French Provincial Cooking - Elizabeth David [131]
SAUCISSON EN BRIOCHE À LA LYONNAISE
SAUSAGE BAKED IN BRIOCHE DOUGH
The sausage used in Lyon, where this dish is a renowned speciality, may be one of three kinds; it may be one of the routine cooking sausages, very coarsely cut and interlarded with large cubes of fat; it may be a cervelas, a close-textured sausage, very lightly smoked; or it may be a cervelas truffé, an unsmoked sausage of coarsely-cut pork generously truffled and spiced. Whichever it is, it will weigh in the region of 12 to 14 oz. and be about 1 inches in diameter, and because the pork for these sausages (as indeed for the majority of fresh or partly cured French sausages) is either brined for a night and a day or has saltpetre added to the mixture before the skins are filled, the colour of the finished sausage is a good red instead of the pinkish-grey characteristic of our own sausages.
Randall & Aubin, in Brewer Street, Soho, sell a coarsely-cut garlic-flavoured sausage which is not unlike the Lyon sausage, and the Italian shops of Soho supply cotechino, the Modena boiling sausage which is also suitable for this dish; and at Harrods’ butchery counter there is a special pure pork luncheon sausage, English in character, which is admirable for this dish and for the two which follow, for I see no reason why we should not adapt these splendid French dishes using the ingredients which are available to us here.
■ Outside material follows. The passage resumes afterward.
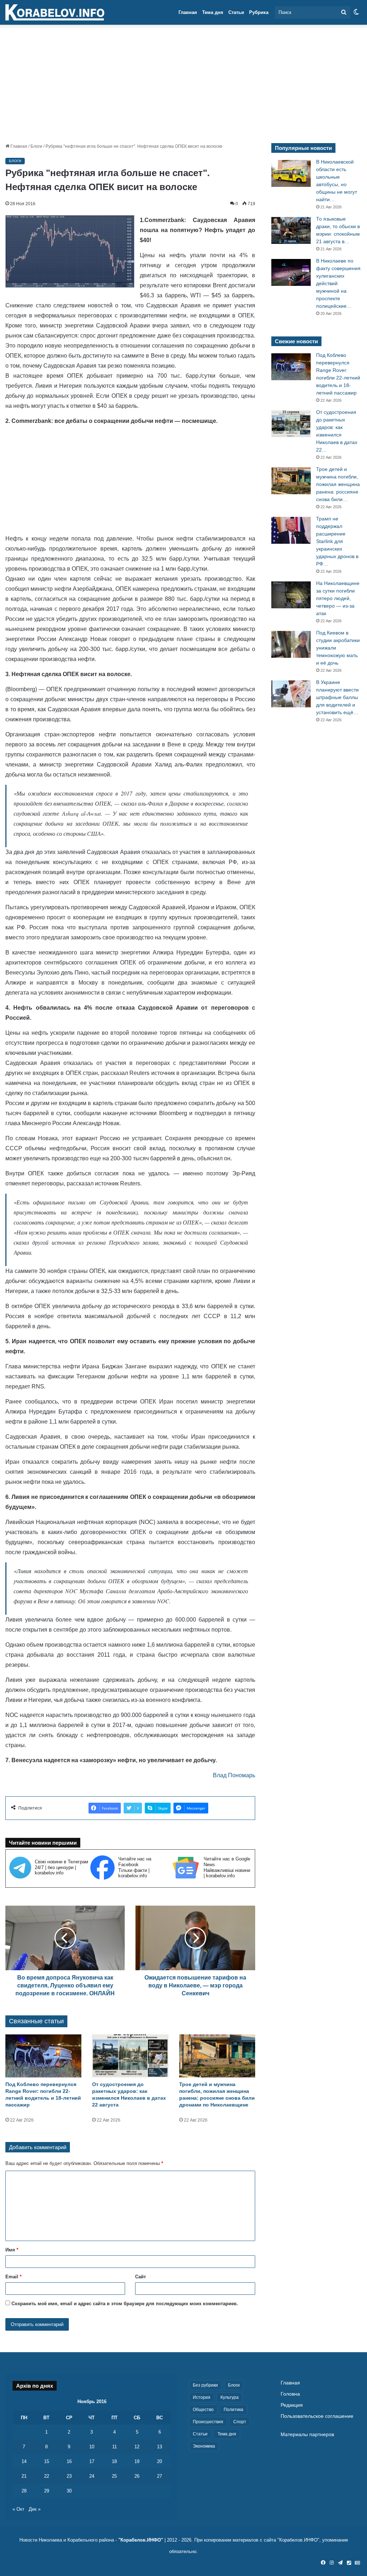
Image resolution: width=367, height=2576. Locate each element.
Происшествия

And no doubt many readers will be able to persuade their own local butchers to obtain the right casings for these large sausages and to fill them with their own favourite sausage mixture. But it should be borne in mind that if you are going to wrap a sausage in a brioche dough or even a flaky pastry, as for our own sausage rolls, it is really preferable to have a pure meat sausage. If you use a sausage containing the usual English mixture of 35 per cent bread or rusk, it means you are going to eat a rather doughy dish.
Now for the recipe.
It must be given in some detail and will take up a good deal of space, but I trust that its rather formidable length will not deter readers from trying it, for in many ways it makes the almost perfect hot first course dish, the majority of the work being done well in advance and the timing of the final cooking such that it can be put in the oven a few moments before your guests are expected and, in half an hour, is ready to emerge, a beautiful, golden roll of brioche enclosing the delicious savoury sausage. The procedure is as follows:
(1) If the sausage is to be served at lunch, the brioche dough is made the previous night; if for dinner, in the early morning of the same day. It is extremely easy, for this is a simplified brioche dough. First you mix to a paste a scant oz. of baker’s yeast and 2 tablespoons of barely tepid milk. In a bowl you then put 6 oz. of plain flour, a half teaspoon of salt and 1 of sugar. Make a well in the centre. Into this break 2 whole eggs, and add the yeast mixture. Fold the flour over the eggs and yeast and knead all together until the mixture is smooth. Now beat in with your hands 4 oz. of the best butter, softened but not melted. Knead again and shape it into a ball. Put it in a clean bowl, a wooden one for preference, in which you have sprinkled some flour. Make a deep crosswise incision across the top of the ball of dough with a knife. Cover it with a clean, folded muslin. Put the bowl in a warm place, such as a heated linen cupboard or near the boiler, or in the plate drawer of the cooker with the oven turned on to a very low temperature. Leave it for 2 hours, by which time it should have risen to at least twice its original volume and will look and feel light and spongy. Break it down, knead it lightly once more into a ball, cover it again, and this time put the bowl in a cool larder and leave it until next day, or until the evening.